# GIVEN INSTRUCTION
Copy out the lines from the line containing "Given: Select the blue 8 scale tile" to the line containing "point(295,93)", keeping every character as it appears.

# RECORDS FOR THE TASK
══════════

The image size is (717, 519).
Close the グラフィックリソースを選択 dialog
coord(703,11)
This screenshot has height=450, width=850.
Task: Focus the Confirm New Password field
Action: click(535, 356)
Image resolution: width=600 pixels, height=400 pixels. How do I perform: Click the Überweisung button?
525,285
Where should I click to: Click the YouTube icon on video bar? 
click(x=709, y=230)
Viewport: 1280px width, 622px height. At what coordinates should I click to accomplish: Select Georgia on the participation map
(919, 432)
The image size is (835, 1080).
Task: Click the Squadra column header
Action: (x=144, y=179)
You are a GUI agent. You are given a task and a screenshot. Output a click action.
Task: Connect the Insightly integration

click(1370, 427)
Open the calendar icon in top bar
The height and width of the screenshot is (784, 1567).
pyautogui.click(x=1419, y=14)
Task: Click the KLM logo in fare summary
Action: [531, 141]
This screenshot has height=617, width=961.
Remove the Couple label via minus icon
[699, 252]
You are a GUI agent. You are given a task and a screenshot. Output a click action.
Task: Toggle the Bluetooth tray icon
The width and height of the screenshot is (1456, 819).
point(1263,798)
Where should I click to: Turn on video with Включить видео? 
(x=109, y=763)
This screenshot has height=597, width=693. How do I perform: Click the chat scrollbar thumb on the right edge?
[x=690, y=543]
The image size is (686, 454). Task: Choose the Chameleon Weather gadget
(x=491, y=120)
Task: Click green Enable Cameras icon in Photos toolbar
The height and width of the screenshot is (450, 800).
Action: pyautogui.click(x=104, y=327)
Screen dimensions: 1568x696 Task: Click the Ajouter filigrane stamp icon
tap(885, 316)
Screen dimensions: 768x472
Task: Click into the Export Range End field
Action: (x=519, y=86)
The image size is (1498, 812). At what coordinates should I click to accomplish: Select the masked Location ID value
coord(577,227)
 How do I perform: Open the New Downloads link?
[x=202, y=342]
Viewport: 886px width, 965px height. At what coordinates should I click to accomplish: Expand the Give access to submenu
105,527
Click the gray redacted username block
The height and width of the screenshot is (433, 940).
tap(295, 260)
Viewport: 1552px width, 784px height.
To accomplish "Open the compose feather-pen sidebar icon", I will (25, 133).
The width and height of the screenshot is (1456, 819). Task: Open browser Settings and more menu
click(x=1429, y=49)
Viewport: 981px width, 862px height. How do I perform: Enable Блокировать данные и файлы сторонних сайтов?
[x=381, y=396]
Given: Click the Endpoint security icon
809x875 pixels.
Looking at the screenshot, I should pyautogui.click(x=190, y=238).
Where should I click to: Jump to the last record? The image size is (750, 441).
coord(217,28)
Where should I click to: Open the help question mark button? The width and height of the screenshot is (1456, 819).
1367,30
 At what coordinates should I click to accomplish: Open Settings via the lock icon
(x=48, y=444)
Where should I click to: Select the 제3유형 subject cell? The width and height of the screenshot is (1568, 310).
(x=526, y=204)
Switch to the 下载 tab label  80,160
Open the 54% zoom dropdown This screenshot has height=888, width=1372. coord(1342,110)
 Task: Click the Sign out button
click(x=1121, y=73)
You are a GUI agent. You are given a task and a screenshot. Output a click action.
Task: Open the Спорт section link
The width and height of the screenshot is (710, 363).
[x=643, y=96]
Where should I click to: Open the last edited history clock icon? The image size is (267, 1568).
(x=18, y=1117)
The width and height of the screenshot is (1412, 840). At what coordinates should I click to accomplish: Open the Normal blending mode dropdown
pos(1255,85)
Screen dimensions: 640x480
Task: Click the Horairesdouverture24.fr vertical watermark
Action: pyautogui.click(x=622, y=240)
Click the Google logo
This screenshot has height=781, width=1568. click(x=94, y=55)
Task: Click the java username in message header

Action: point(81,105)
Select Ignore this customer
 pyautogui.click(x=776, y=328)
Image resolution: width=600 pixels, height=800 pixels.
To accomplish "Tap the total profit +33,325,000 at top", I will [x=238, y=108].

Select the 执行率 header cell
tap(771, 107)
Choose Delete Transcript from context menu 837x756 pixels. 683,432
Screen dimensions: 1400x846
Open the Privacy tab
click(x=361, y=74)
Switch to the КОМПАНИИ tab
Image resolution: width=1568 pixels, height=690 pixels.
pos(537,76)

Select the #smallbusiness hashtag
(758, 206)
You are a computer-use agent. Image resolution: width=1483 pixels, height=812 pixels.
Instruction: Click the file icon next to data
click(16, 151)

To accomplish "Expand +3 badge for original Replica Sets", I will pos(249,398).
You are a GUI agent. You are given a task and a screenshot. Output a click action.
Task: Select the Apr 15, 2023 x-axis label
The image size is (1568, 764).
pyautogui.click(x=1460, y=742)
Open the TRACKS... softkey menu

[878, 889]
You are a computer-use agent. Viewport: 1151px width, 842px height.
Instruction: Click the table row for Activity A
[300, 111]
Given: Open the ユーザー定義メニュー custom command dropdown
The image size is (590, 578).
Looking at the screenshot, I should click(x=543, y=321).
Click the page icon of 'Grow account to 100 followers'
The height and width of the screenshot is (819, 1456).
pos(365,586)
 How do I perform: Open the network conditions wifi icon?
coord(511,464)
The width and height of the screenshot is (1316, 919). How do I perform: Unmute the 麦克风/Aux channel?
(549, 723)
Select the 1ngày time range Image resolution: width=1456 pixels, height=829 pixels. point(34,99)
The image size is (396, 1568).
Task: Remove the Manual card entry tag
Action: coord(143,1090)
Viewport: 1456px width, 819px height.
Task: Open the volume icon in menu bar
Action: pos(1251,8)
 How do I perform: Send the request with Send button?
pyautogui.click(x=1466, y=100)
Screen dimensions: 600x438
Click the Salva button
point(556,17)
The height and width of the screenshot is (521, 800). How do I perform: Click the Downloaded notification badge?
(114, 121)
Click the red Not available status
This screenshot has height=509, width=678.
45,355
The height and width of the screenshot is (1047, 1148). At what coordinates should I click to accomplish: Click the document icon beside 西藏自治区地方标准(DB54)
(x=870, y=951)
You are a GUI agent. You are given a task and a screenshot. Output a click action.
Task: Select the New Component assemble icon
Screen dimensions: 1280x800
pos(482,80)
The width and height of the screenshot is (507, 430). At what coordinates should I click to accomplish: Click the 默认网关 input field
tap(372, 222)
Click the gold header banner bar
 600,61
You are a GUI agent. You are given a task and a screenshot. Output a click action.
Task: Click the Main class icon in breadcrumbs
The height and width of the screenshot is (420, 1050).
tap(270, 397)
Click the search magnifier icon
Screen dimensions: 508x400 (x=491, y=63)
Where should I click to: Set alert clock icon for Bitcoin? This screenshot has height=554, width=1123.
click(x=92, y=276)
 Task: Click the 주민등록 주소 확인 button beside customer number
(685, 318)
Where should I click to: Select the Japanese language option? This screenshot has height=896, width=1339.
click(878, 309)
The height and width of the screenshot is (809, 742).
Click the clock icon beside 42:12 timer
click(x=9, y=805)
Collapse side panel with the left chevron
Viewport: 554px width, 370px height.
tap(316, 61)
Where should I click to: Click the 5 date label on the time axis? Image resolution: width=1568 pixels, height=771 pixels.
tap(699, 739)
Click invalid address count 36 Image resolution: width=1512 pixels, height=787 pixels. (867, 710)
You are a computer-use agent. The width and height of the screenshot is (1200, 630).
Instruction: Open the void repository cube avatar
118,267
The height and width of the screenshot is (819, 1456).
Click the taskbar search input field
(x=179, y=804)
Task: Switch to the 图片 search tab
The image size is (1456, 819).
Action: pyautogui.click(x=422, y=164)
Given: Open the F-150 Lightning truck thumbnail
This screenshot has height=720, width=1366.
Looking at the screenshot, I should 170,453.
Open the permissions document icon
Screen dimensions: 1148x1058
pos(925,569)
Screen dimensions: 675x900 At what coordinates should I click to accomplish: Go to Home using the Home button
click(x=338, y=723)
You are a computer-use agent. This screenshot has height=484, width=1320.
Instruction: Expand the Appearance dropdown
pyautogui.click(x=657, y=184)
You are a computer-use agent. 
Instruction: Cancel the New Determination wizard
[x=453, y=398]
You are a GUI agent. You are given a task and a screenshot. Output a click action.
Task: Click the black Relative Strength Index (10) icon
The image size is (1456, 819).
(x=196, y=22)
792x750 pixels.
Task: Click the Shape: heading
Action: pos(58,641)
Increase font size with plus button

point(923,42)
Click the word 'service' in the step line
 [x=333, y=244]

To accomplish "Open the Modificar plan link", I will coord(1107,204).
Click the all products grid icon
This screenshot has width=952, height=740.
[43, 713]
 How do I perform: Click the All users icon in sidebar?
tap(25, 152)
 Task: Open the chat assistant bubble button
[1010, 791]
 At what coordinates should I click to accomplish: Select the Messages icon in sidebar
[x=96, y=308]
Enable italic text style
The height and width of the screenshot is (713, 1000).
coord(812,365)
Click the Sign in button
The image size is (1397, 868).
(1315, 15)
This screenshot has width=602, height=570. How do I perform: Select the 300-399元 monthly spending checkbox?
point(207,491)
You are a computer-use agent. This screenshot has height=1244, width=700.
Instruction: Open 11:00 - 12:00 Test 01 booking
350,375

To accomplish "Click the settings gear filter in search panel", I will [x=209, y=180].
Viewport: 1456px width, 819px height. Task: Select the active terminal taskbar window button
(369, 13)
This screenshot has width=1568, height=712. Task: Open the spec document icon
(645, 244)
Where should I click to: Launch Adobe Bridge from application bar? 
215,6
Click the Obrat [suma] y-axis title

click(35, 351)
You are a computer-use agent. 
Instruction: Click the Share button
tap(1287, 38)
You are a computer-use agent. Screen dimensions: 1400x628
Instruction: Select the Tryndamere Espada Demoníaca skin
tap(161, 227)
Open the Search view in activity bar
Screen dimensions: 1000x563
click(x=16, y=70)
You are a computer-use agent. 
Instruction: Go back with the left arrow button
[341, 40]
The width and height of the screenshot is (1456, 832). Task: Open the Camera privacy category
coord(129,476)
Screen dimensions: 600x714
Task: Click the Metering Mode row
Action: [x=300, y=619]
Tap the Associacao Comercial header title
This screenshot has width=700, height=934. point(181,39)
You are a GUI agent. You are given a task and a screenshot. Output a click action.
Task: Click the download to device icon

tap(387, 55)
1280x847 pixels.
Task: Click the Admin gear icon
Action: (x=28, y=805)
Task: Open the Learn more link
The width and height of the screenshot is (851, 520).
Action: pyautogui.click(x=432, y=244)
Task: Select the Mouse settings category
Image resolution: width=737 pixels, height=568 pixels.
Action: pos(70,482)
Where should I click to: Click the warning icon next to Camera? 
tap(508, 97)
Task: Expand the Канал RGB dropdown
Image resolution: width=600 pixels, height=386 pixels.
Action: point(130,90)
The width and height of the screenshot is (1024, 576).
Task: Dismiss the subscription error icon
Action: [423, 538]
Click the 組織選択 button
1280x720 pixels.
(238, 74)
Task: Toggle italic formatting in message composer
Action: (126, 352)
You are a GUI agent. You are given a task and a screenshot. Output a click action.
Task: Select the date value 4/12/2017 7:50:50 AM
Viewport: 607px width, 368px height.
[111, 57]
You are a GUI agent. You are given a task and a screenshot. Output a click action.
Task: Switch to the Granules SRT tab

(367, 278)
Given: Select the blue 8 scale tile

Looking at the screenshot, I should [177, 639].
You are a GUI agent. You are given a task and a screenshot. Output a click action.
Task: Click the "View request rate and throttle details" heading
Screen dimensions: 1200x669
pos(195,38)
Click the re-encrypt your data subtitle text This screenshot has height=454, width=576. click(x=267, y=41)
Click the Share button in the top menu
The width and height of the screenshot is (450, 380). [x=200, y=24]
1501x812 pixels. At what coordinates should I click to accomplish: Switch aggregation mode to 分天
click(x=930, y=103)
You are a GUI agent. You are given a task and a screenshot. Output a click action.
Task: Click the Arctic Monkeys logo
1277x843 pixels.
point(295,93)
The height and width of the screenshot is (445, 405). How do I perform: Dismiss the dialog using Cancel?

══════════

# FULL ANSWER
Given: Select the blue 8 scale tile

Looking at the screenshot, I should [177, 639].
You are a GUI agent. You are given a task and a screenshot. Output a click action.
Task: Click the "View request rate and throttle details" heading
Screen dimensions: 1200x669
pos(195,38)
Click the re-encrypt your data subtitle text This screenshot has height=454, width=576. click(x=267, y=41)
Click the Share button in the top menu
The width and height of the screenshot is (450, 380). [x=200, y=24]
1501x812 pixels. At what coordinates should I click to accomplish: Switch aggregation mode to 分天
click(x=930, y=103)
You are a GUI agent. You are given a task and a screenshot. Output a click action.
Task: Click the Arctic Monkeys logo
1277x843 pixels.
point(295,93)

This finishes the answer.